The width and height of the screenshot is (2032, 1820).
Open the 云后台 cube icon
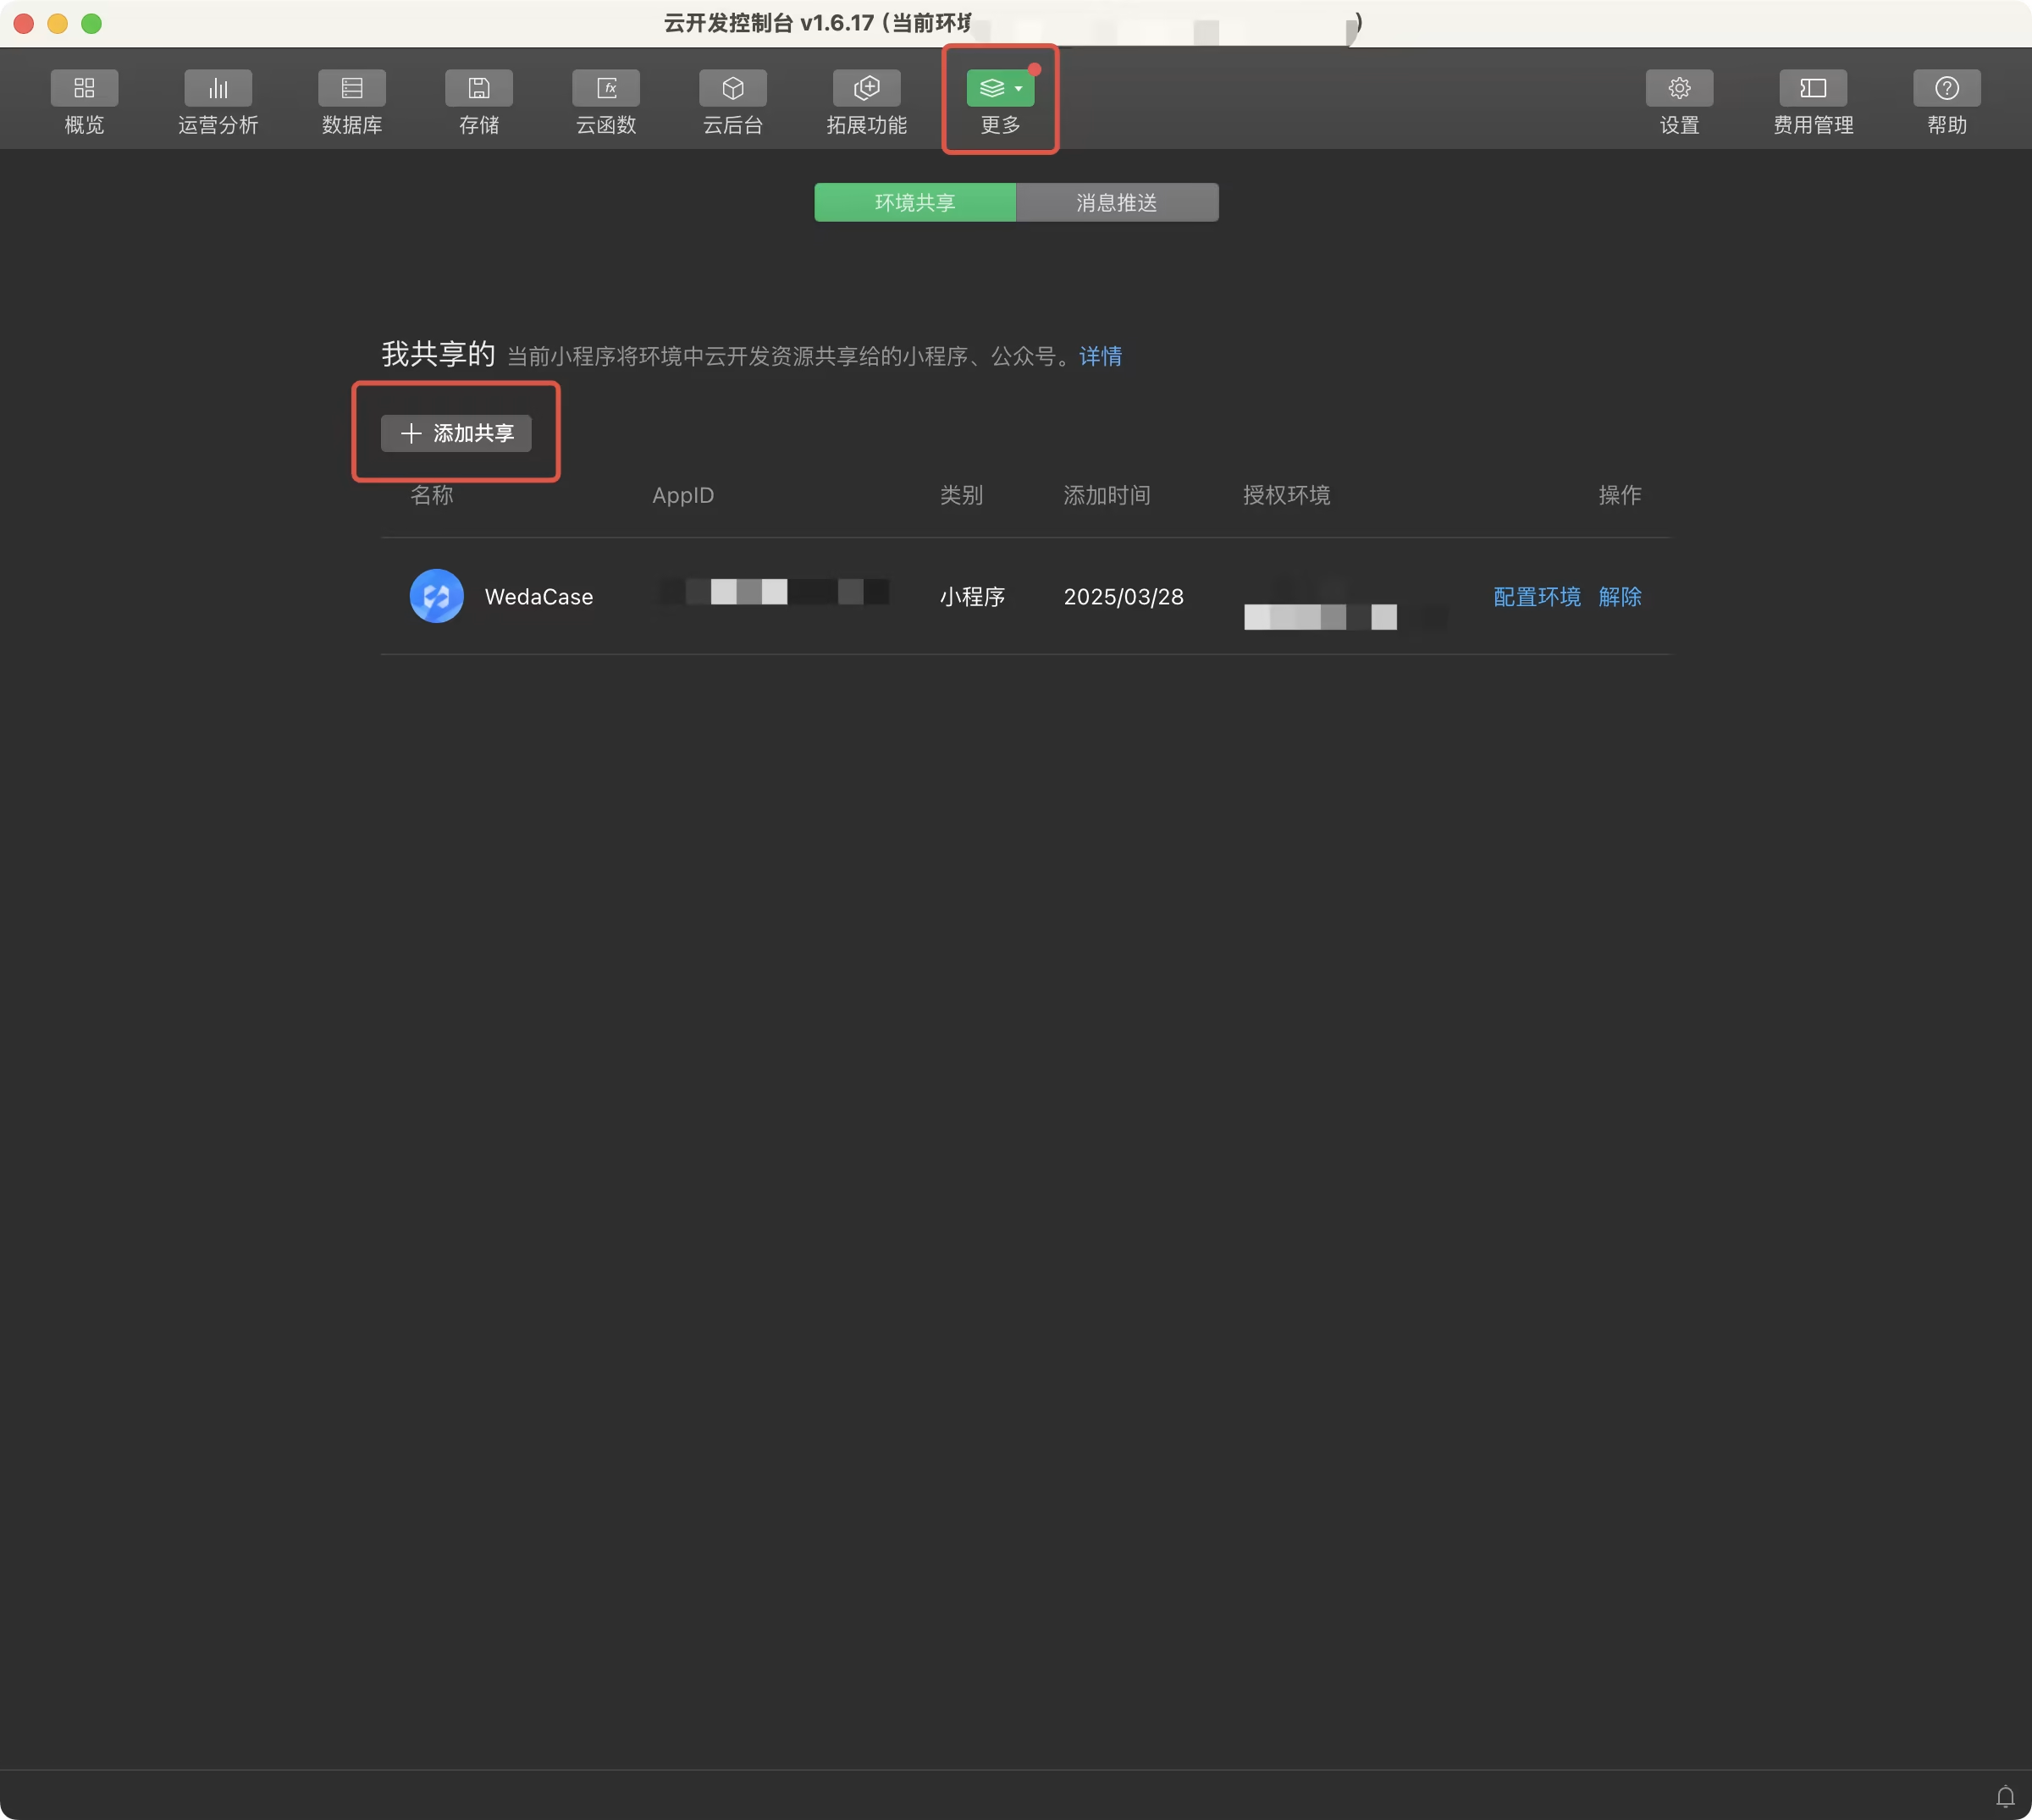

...

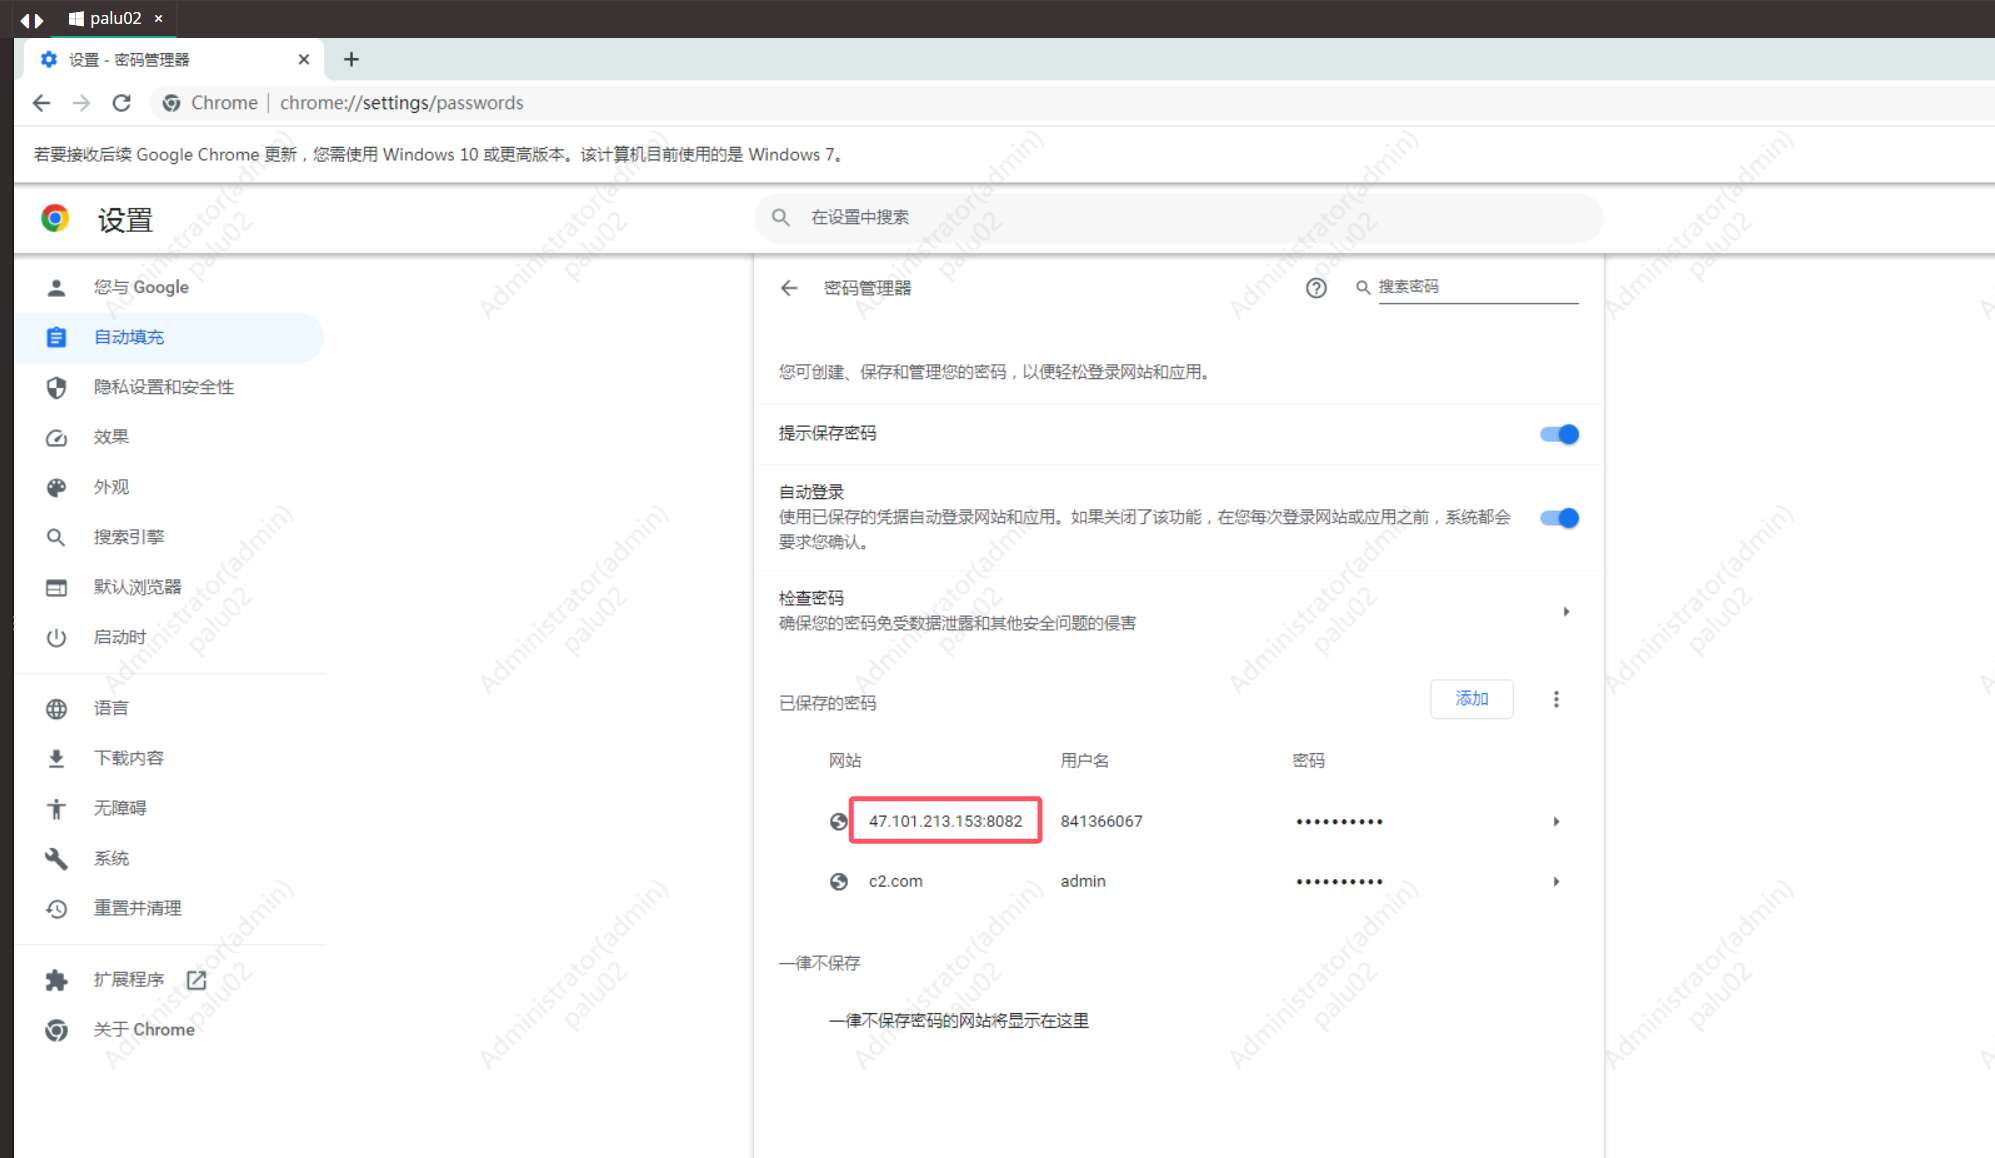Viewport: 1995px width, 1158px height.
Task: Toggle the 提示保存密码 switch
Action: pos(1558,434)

» Work request
Write out exactly the lines that fall from the line with "The width and" to the line with "Open the 云后台 cube icon" in the records above, keeping both ends.

» Solution to the exercise
The width and height of the screenshot is (2032, 1820).
Open the 云后台 cube icon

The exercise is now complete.